Determining the next bottleneck
Whenever I fix one problem I like to know where, how and when the next problem or limit is likely to appear. When increasing the number of requests and streams I expected to see increasing latency. But instead I see errors appear like a cliff:
finished in 27.33s, 36.59 req/s, 5.64MB/s
requests: 5000 total, 1002 started, 1002 done, 998 succeeded, 4002 failed, 4000 errored, 0 timeout
Consulting the logs for both the nginx load balancer and the API there are no records of failing requests. Since nginx does not pass the HTTP2 connection directly to the API, but instead “unbundles” them into HTTP1 requests I suspect there might be issues with connection limits or even available ports from nginx to the API. But maybe it’s a configuration issue. By default nginx does not limit the number of connections to a backend (our API). . But, there is actually a default limit to the number of HTTP2 requests that can be served over a single connection - And it happens to be 1000.
I leave it at that. It’s very unlikely we’ll be hitting these limits any time soon.
Side quest: Cluster resources and burstable VMs
When load testing the first time around sometimes Grafana would also become unresponsive. That’s usually a bad sign. It might indicate that the underlying infrastructure is also reaching saturation. That is not good since it can impact what should be independent services.

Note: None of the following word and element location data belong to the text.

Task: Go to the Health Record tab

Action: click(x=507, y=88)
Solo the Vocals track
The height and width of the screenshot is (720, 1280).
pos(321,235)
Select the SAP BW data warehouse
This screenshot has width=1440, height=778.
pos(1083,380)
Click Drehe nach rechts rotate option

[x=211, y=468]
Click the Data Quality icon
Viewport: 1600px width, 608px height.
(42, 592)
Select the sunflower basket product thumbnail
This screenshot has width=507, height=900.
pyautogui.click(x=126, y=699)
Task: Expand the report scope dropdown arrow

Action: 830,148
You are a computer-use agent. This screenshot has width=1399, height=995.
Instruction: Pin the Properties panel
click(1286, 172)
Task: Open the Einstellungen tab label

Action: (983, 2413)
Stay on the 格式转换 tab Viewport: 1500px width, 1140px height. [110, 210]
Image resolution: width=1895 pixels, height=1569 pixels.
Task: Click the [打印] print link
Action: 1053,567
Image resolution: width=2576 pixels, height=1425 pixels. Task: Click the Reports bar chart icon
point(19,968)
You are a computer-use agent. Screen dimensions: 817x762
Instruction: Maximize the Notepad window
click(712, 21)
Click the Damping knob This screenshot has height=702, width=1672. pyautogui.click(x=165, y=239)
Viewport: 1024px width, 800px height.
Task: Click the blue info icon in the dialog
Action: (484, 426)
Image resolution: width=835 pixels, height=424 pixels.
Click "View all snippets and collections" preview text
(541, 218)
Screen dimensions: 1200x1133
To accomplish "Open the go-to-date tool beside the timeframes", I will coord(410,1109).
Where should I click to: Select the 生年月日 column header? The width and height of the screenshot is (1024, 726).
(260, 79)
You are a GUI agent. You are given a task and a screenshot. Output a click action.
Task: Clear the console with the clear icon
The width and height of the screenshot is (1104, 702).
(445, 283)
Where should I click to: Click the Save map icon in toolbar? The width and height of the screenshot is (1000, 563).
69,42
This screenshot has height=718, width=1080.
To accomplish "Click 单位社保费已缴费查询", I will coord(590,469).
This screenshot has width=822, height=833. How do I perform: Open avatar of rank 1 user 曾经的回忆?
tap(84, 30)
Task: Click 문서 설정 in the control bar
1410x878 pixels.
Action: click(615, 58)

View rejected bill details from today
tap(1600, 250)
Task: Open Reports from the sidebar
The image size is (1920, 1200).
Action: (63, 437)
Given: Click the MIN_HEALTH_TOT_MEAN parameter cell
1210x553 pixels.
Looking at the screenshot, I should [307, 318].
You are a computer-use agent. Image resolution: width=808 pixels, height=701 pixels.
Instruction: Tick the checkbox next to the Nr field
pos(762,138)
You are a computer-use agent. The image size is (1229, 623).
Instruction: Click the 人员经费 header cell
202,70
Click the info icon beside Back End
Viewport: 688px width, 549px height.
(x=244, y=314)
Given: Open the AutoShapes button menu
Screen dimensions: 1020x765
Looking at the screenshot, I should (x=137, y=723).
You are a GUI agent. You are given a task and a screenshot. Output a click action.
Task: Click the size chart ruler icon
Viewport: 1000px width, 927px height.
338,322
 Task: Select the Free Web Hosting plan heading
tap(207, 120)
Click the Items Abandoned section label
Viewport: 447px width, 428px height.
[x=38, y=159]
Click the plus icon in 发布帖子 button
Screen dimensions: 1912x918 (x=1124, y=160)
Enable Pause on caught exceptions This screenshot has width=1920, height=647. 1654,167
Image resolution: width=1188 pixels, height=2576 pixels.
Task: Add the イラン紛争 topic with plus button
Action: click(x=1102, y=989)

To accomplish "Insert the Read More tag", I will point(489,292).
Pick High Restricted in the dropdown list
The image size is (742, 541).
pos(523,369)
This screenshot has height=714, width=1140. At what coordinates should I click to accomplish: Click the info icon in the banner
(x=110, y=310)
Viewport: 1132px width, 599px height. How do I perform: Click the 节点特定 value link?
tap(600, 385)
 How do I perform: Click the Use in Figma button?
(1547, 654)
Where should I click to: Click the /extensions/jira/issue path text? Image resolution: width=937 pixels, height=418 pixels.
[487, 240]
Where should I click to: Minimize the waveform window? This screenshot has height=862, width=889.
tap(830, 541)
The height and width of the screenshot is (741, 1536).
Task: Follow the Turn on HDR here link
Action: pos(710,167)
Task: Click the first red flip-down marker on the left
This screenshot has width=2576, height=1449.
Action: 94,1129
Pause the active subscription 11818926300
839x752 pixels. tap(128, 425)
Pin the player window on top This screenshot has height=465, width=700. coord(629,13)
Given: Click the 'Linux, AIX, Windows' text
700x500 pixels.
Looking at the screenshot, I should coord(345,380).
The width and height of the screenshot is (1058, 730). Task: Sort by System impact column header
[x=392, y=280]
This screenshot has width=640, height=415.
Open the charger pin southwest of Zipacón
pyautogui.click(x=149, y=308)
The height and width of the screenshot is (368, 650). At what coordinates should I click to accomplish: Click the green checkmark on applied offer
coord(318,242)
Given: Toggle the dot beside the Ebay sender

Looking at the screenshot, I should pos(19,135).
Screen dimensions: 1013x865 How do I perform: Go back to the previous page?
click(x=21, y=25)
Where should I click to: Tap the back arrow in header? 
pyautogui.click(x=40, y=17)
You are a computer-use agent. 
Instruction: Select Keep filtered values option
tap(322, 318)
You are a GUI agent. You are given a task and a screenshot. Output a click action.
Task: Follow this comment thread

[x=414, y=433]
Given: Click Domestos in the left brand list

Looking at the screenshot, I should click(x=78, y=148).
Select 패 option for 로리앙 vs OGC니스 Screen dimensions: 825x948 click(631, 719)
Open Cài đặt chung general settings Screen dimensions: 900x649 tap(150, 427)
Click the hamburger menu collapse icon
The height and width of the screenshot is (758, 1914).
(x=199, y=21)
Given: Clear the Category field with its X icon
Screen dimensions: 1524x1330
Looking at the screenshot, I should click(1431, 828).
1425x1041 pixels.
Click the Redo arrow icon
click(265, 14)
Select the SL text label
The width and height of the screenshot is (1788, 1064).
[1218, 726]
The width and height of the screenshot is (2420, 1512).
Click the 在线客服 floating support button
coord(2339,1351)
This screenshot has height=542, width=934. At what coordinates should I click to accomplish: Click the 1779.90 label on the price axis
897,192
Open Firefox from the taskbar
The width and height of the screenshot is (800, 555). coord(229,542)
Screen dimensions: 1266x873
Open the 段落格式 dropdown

Our Kubernetes cluster is composed of 2x t3a.medium on demand nodes and 2x t3a.medium spot nodes. These VM types are burstable. You can use 20% per vCPU sustained over time without problems. If you exceed those 20% you start consuming CPU credits faster than they are granted and once you run out of CPU credits processes will be forcibly throttled.
Of course Kubernetes does not know about this and expects 1 CPU to actually be 1 CPU. In addition Kubernetes will decide where to place workloads based on their stated resource requirements and limits, and not their actual resource usage.
When looking at the actual metrics two of our nodes are indeed out of CPU credits and being throttled. The sum of factors leading to this is:
- We have not yet set resource requests and limits making it harder for Kubernetes to intelligently place workloads
- Using burstable nodes having some additional constraints not visible to Kubernetes
- Old deployments laying around consuming unnecessary resources
- Adding costly features without assessing the overall impact
I have not touched on the last point yet. I started adding Pyroscope to our systems since I simply love monitoring All The Things. The documentation does not go into specifics but emphasizes that it’s “low overhead”. Remember that our budget for CPU usage is actually 40% per node, not 200%. The Pyroscope server itself consumes 10-15% CPU which seems fair. But investigating further the Pyroscope agent also consumes 5-6% CPU per instance. This graph shows the CPU usage of a single Pod before and after turning of Pyroscope profiling.
5-6% CPU overhead on a highly utilized service is probably worth it. But when the baseline CPU usage is 0% CPU and we have multiple services and deployments in different environments we are suddenly using 40-60% CPU on profiling and less than 1% on actual work!
The outcome of this is that we need to separate burstable and stable load deployments. Monitoring and supporting systems are usually more stable resource wise while the actual business systems much more variable, and suitable for burst nodes. In practice we add a node pool of non-burst VMs and use NodeAffinity to stick Prometheus, Pyroscope etc to those nodes. Another benefit of this is that the supporting systems needed to troubleshoot problems are now less likely to be impacted by the problem itself, making troubleshooting much easier.
Conclusion
This whole adventure only took a few hours but resulted in some specific and immediate performance gains. It also highlighted the weakest links in our application, database and infrastructure architecture.